# spouse is a good person



## conraddobler (Sep 26, 2012)

my wife is a good, kind person that will do anything for me and I finally realize that I don't love her. This after a 10 yr relationship including 6 years of marriage. How do you tell someone that you just don't want to be married. Its killing me!

She doesn't trust me at all some of it is for solid reasons, but she told me its been that way for years

Also anyone else feel more emotional/depressed in the mornings and feel more resolve as the day goes on


----------



## Kurosity (Dec 22, 2011)

You tell them honestly. There is no magic way to tell them I am afraid. Is there more going on? I ask because there seems to be kind thoughts for her.


----------



## conraddobler (Sep 26, 2012)

Yes theres always more. She was an affair that turned into a marriage. her son has been in serious trouble for 10 years creating a lot of friction between us. I have had 1 brief EA.She completely does not trust me. I realize that if I make amends and work things out i will in all likelihood look elsewhere for what is missing in our relationship...a lack of respect and chemistry


----------



## bribrius (Jun 29, 2012)

so this is your second marriage, and you have a nice wife and are leaving her?


so how many marriages do you plan on having before you commit to one and decide to love the woman?


----------



## sisters359 (Apr 9, 2009)

Quit getting married, ok? You do not truly want to be with one person forever--you have made that clear. It's ok--really. KNOW THYSELF. Be honest with the women you meet--not all women want marriage (esp as women get older and past worrying about having/supporting kids), and not all women will get hung up on the fact that you may, some day, choose to move on. I'm not gonna fall apart if my next guy feels the need to move on (that is, feels the need to move on before I feel it!).
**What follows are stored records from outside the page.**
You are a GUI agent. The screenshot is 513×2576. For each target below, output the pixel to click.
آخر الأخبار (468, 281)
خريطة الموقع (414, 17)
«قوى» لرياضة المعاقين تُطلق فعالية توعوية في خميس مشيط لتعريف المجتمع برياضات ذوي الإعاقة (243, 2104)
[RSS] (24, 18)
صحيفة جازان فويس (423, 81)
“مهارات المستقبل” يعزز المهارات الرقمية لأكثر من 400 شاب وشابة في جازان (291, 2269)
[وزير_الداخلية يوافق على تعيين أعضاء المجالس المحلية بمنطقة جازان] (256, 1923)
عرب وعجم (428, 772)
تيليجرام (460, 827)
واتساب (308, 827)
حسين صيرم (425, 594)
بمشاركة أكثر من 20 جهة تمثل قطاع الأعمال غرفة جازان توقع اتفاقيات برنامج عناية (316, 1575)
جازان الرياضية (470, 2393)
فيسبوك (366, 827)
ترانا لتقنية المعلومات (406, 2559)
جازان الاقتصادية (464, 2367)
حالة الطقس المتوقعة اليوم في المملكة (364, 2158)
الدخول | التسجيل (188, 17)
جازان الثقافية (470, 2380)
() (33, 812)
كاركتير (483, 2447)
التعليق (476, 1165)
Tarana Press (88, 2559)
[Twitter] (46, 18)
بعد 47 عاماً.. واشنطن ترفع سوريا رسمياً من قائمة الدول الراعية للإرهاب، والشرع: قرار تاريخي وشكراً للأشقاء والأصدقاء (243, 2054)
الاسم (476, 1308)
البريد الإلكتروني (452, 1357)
And next time, when you begin to feel the draw to another person, leave you current relationship first. Anything else is just f*cking cowardly and that, my friend, is something you SHOULD be embarrassed about. Grow a pair, be honest and do the right thing. Always. Marriage doesn't have to be part of that, capice?


----------



## Emerald (Aug 2, 2012)

conraddobler said:


> Yes theres always more. She was an affair that turned into a marriage. her son has been in serious trouble for 10 years creating a lot of friction between us. I have had 1 brief EA.She completely does not trust me. I realize that if I make amends and work things out i will in all likelihood look elsewhere for what is missing in our relationship...a lack of respect and chemistry


Umm....yeah...affair partners are more exiciting than wives.

I wouldn't trust you either, cheated with her, had an EA, planning more affairs......

Do her a favor & divorce.


----------